I sit down beside them. It’s a nice view you’ve chosen.

I thought so too, they say calmly. We agreed that Daisies would be most comfortable on the hill. This will be our spot.

There it is again. We… Our… I’ve always thought it was me misunderstanding the new language, a slip of translation.

Daisies, I venture, are you Moon?

Yes, they say.

But you are also Daisies.

Yes.

The answer rings in my mind.

Does that mean Daisies are… is Pomegranate?

Yes, they say, but different. A different change.

I pause to form my next question carefully. But if Daisies is Moon, who changed Daisies?

Moon remains silent.

Was Daisies always Moon? I try again. Even before I dropped their seeds into the soil.

Yes, Moon says, but only when Daisies decided they were Moon.

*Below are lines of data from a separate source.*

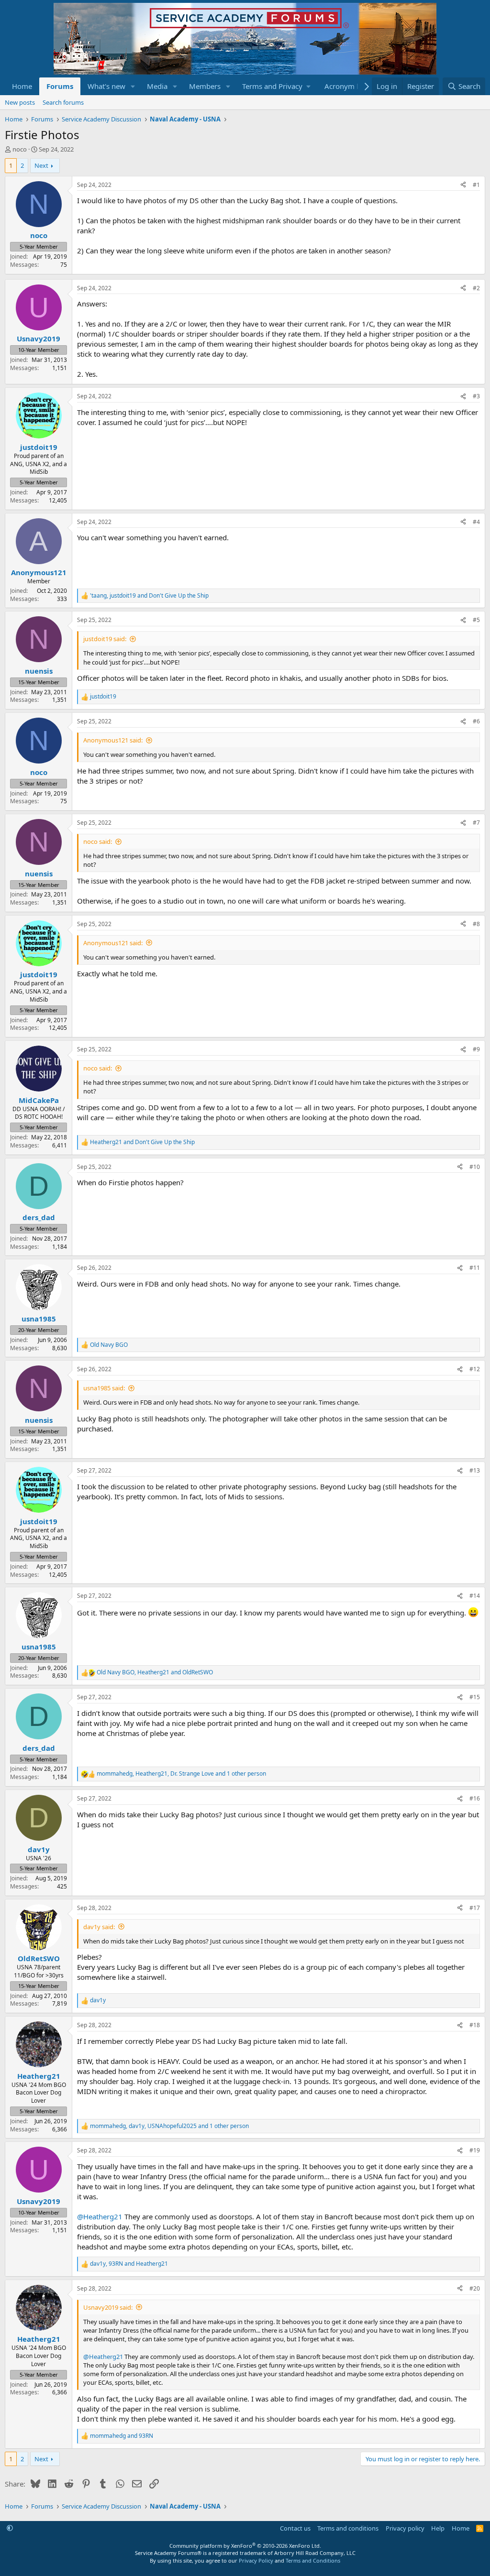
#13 (474, 1470)
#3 (476, 396)
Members (205, 86)
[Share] (463, 185)
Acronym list (345, 86)
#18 (474, 2025)
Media (157, 86)
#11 (474, 1268)
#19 (474, 2150)
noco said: (97, 841)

I walk back down the hill. Moon’s answers crash like waves in my mind.

Moon is Daisies.

Daisies is Moon.

Moon changed Daisies.

Daisies decided to be Moon.

I step to the edge of the silver garden, though it stopped being a “garden” some time ago. A dense forest now encircles the HUB, broken only by the path of pineapple grass leading to the entrance.

I remain still, like the first time I saw the Moonflower. It’s been so long since that surprise.

Daisies decided to be Moon.

Can one decision really make so much change?

Slowly, I kneel down, and begin to bury myself in the soil.

Turn me into Bee, I say, hands deep in the gravel.

Pardon? Aloe Vera rustles.

What are you doing? says Lavender.

Turn me into a bee. I decide to be a bee.

Moon pauses before giving their answer. The whole silver forest moves. But… Moon does not need bees, they say.

I continue to bury myself, slow hands shovelling large gravel mounds to the side.

I am being honest, Moon says. Look around. I don’t need bees—Moonflower has never needed bees.

I keep going.

It’s not how this works, they say.

Then we will do something different. Different but still Moon. Change me.

Why?

Who better to coexist than two beings who have come to understand the way the other sees?

I search for a final hook to convince Moon to my side.

Let’s start simple. What about wings?

Moon pauses, their attention caught. Wings?

Wings like a galah. And eyes like a cat.

Moon waits.

And feet, I add. Feet like a wolf.

The garden stills. No!

My heart falls.

Glands… gas glands like a fish. We can use them to create lift for flight instead.

Then legs like a frog, I say, piling soil onto my feet. Every plant in the garden rustles with anticipation.

And a tail like seaweed.

And fur like a tiger.

The dirt comes to my chest.

Teeth like an ox.

I layer the final mound to my helmet and cover my sight in darkness. If Moon says more, I don’t know. My eyes drop into the deepness.

I wake several days later. Daisies, Lavender and Moonflower look down on my body, waiting for me to rise.